◆ WHAT THE EXERCISE ASKS ◆
Restate exactly the lines from the top of the listing below to the line containing "View the Sent by me tab"; the remaining lines are not wanted.

# # # #

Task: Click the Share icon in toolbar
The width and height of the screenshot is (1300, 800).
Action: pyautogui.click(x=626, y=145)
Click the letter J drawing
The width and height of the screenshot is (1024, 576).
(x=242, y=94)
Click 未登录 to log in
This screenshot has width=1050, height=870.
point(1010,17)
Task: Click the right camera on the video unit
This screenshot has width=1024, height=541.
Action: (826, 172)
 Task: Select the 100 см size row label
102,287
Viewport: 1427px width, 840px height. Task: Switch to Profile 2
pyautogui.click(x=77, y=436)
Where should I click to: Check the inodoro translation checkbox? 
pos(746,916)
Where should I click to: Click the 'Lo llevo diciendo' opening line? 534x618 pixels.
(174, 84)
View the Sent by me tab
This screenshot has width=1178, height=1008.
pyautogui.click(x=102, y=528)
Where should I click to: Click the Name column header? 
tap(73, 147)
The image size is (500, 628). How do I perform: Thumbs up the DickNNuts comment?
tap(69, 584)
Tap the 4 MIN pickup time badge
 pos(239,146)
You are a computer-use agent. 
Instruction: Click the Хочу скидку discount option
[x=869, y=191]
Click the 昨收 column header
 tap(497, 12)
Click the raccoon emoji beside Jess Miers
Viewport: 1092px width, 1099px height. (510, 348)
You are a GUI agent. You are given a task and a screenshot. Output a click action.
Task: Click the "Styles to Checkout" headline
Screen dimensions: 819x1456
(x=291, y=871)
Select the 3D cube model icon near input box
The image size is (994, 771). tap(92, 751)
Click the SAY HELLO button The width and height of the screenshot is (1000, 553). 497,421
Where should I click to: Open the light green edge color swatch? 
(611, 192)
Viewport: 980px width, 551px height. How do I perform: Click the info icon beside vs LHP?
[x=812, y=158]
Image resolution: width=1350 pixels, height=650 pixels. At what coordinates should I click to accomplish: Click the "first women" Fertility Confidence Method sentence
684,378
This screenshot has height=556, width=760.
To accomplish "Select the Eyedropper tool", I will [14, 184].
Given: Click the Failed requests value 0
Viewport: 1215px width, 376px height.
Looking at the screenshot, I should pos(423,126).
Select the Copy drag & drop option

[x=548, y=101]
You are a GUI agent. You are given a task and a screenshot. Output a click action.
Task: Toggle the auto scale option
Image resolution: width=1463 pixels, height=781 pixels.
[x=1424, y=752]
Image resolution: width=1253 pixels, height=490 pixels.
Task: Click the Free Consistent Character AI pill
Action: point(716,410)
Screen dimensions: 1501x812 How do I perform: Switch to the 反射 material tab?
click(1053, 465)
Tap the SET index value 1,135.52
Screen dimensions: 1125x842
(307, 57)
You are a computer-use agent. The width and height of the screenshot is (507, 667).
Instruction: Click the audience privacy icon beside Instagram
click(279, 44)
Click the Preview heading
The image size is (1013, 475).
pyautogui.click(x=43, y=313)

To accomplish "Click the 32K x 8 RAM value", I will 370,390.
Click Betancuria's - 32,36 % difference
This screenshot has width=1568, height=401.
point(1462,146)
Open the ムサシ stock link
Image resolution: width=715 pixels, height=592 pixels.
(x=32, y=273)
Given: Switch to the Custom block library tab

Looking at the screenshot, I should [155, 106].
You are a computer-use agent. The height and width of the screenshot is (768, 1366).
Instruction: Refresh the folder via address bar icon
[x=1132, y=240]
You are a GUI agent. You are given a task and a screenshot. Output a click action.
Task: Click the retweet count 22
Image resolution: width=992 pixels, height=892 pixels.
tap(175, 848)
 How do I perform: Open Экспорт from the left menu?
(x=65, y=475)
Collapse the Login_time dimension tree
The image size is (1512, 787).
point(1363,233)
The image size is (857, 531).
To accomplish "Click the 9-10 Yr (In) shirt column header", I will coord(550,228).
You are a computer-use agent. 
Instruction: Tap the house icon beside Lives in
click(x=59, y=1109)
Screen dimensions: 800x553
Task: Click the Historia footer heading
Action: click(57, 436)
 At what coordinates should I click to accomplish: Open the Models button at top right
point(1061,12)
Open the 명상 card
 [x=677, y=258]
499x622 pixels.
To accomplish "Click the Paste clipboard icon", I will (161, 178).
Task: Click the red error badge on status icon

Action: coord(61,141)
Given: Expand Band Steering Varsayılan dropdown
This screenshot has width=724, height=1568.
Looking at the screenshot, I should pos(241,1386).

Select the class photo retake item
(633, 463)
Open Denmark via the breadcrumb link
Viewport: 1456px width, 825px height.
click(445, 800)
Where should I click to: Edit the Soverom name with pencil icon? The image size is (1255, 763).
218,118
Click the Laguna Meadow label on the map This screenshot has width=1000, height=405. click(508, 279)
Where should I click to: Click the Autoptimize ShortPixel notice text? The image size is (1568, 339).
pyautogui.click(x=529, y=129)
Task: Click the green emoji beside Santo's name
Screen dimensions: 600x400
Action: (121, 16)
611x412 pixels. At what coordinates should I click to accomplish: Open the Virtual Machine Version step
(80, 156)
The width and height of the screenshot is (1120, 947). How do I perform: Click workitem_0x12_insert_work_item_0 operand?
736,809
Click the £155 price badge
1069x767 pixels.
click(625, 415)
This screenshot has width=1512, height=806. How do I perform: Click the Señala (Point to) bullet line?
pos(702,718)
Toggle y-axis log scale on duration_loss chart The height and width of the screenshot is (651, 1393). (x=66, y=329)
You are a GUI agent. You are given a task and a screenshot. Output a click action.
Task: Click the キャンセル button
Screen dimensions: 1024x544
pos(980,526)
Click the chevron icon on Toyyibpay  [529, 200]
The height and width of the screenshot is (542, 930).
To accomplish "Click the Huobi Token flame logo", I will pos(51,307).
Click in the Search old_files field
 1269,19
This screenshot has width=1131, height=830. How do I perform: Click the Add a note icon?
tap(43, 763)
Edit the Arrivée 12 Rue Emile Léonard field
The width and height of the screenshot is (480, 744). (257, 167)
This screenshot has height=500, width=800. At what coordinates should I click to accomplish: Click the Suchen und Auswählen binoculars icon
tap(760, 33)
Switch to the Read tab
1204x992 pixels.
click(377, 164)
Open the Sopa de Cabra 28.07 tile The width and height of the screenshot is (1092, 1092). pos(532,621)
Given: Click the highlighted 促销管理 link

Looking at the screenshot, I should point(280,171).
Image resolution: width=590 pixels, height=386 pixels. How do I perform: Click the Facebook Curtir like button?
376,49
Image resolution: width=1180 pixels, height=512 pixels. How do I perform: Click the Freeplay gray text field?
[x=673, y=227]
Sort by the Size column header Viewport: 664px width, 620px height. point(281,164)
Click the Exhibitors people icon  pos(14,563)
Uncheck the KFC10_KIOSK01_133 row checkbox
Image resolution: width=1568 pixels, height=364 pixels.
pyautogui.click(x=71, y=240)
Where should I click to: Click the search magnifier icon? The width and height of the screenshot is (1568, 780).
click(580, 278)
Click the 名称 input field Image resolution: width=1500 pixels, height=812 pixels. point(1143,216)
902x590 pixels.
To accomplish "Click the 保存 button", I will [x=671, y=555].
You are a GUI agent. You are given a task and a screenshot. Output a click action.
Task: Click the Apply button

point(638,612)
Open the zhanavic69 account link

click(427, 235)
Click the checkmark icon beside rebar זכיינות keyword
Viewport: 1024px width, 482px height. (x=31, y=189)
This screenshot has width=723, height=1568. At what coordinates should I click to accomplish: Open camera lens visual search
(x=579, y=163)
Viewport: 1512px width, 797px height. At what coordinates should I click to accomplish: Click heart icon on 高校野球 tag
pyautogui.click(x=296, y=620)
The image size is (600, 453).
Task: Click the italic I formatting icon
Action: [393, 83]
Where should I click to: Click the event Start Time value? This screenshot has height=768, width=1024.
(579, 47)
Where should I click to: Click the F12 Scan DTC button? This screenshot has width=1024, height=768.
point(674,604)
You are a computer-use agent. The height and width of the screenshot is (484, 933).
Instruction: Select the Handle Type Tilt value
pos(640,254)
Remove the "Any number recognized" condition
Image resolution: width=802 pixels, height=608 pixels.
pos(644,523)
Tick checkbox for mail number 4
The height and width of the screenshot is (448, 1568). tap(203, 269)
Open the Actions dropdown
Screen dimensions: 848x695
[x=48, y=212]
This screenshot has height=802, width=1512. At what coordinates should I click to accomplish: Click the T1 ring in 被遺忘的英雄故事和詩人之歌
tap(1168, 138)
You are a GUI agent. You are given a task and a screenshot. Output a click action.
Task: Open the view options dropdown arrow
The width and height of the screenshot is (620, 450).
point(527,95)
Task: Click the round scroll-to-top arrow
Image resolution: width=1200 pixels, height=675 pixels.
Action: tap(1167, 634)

# # # #

◆ WRITTEN RESPONSE ◆
Task: Click the Share icon in toolbar
The width and height of the screenshot is (1300, 800).
Action: pyautogui.click(x=626, y=145)
Click the letter J drawing
The width and height of the screenshot is (1024, 576).
(x=242, y=94)
Click 未登录 to log in
This screenshot has width=1050, height=870.
point(1010,17)
Task: Click the right camera on the video unit
This screenshot has width=1024, height=541.
Action: (826, 172)
 Task: Select the 100 см size row label
102,287
Viewport: 1427px width, 840px height. Task: Switch to Profile 2
pyautogui.click(x=77, y=436)
Where should I click to: Check the inodoro translation checkbox? 
pos(746,916)
Where should I click to: Click the 'Lo llevo diciendo' opening line? 534x618 pixels.
(174, 84)
View the Sent by me tab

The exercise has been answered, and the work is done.